*** Records ***

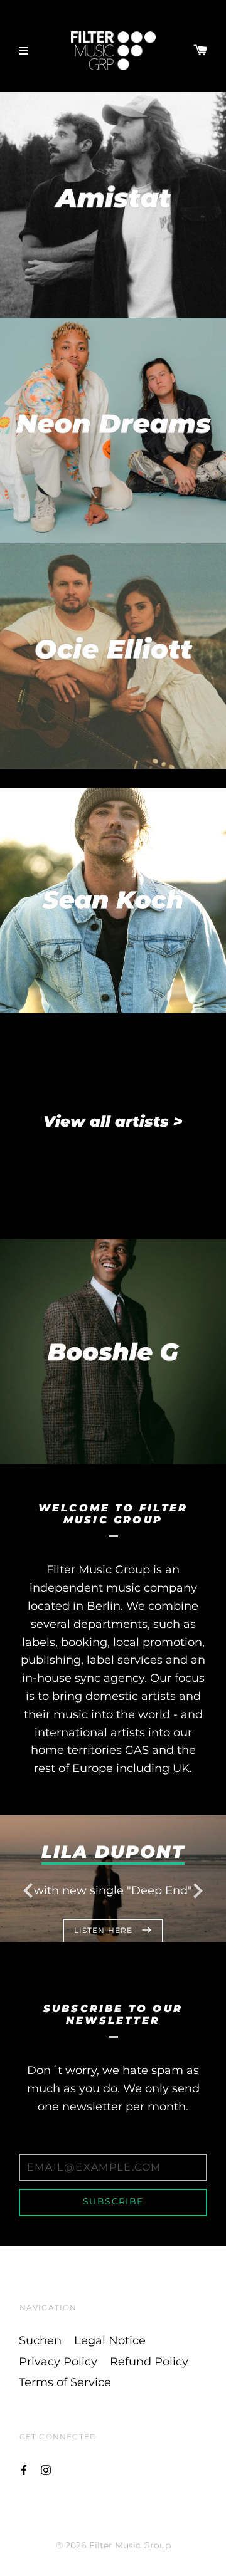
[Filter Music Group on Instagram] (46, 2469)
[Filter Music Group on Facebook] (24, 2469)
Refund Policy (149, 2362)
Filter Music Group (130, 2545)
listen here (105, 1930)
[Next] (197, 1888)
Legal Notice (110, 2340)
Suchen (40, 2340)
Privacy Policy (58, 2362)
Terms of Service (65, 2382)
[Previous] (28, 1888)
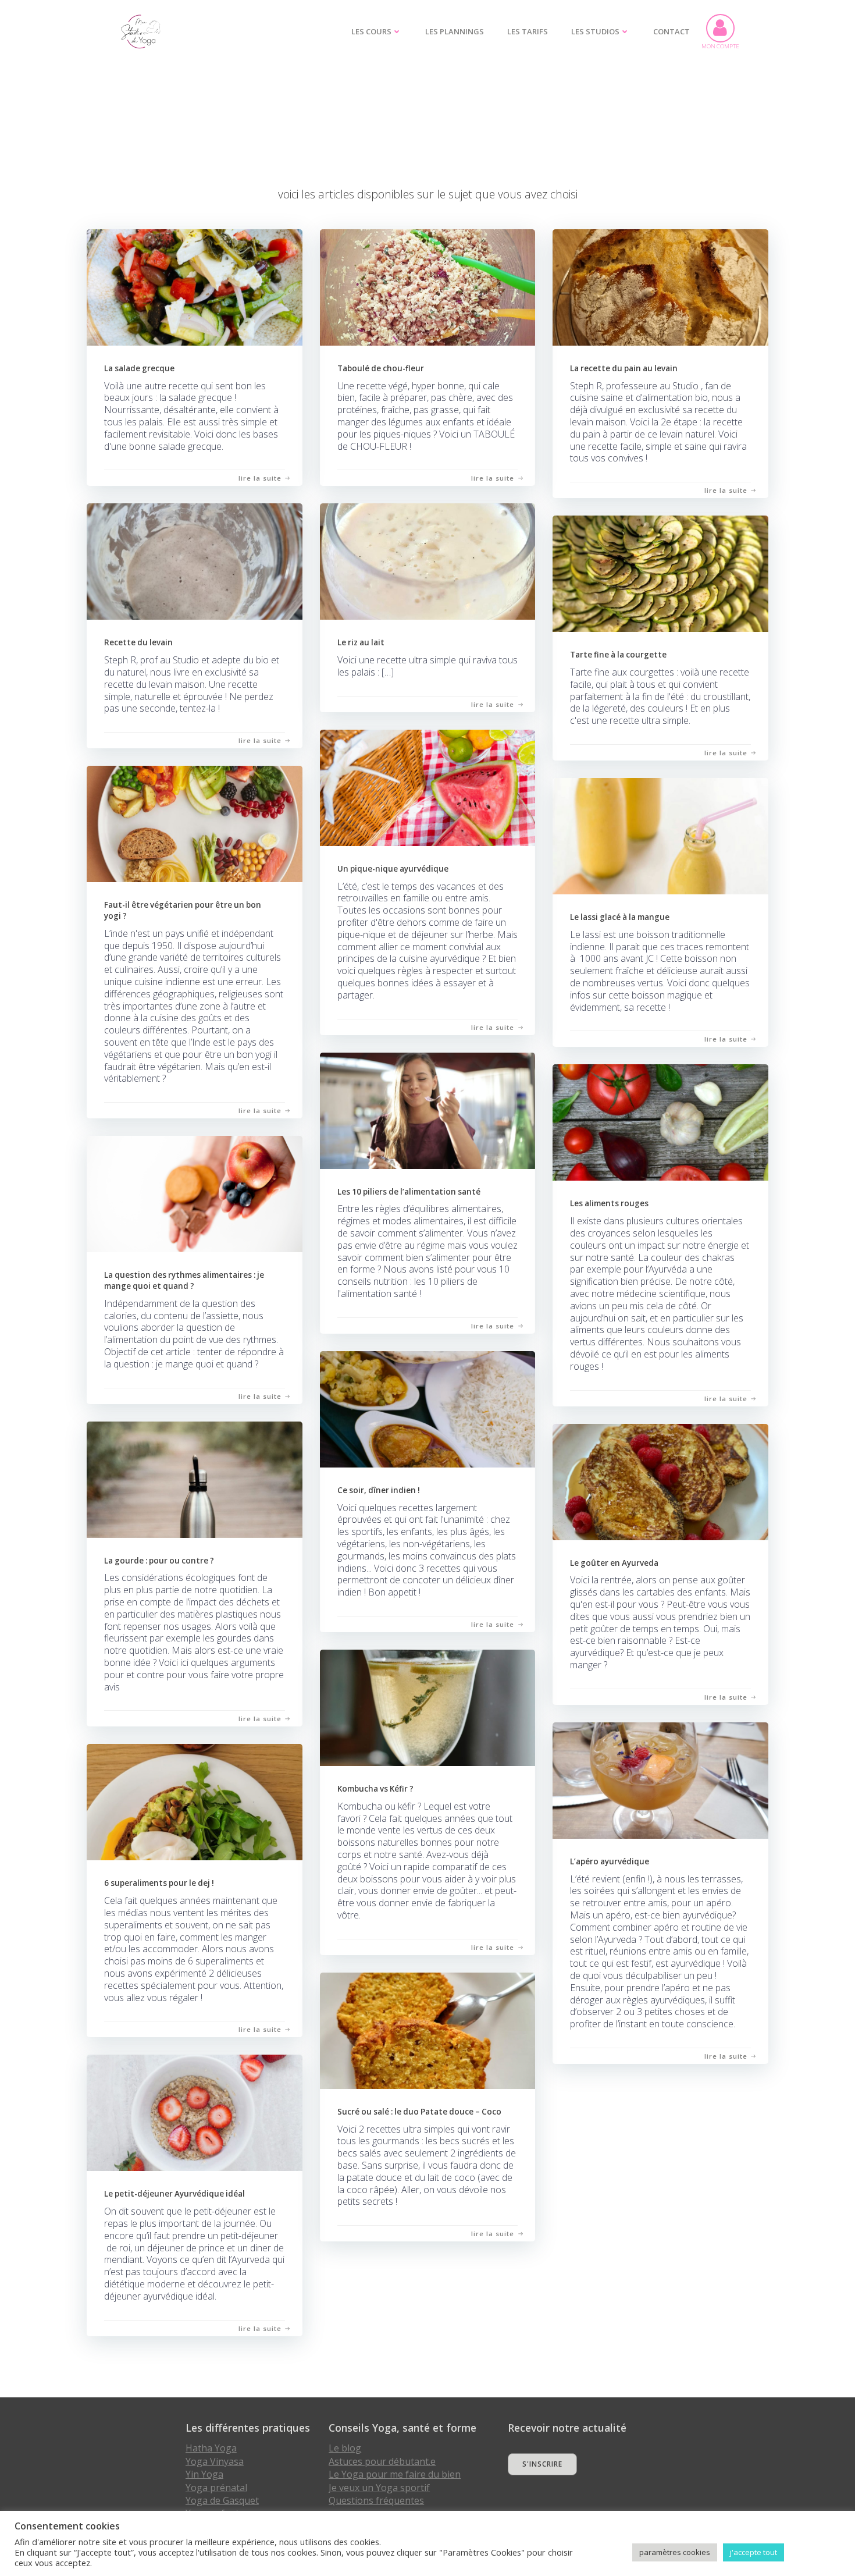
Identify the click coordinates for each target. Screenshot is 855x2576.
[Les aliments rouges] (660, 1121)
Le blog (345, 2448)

*** End of Records ***

All text in the material above must be written out exactly; the images are to be skipped.

-- Answer to the problem --
[Filter Music Group on Instagram] (46, 2469)
[Filter Music Group on Facebook] (24, 2469)
Refund Policy (149, 2362)
Filter Music Group (130, 2545)
listen here (105, 1930)
[Next] (197, 1888)
Legal Notice (110, 2340)
Suchen (40, 2340)
Privacy Policy (58, 2362)
Terms of Service (65, 2382)
[Previous] (28, 1888)
Identify the click coordinates for each target. Screenshot is 855x2576.
[Les aliments rouges] (660, 1121)
Le blog (345, 2448)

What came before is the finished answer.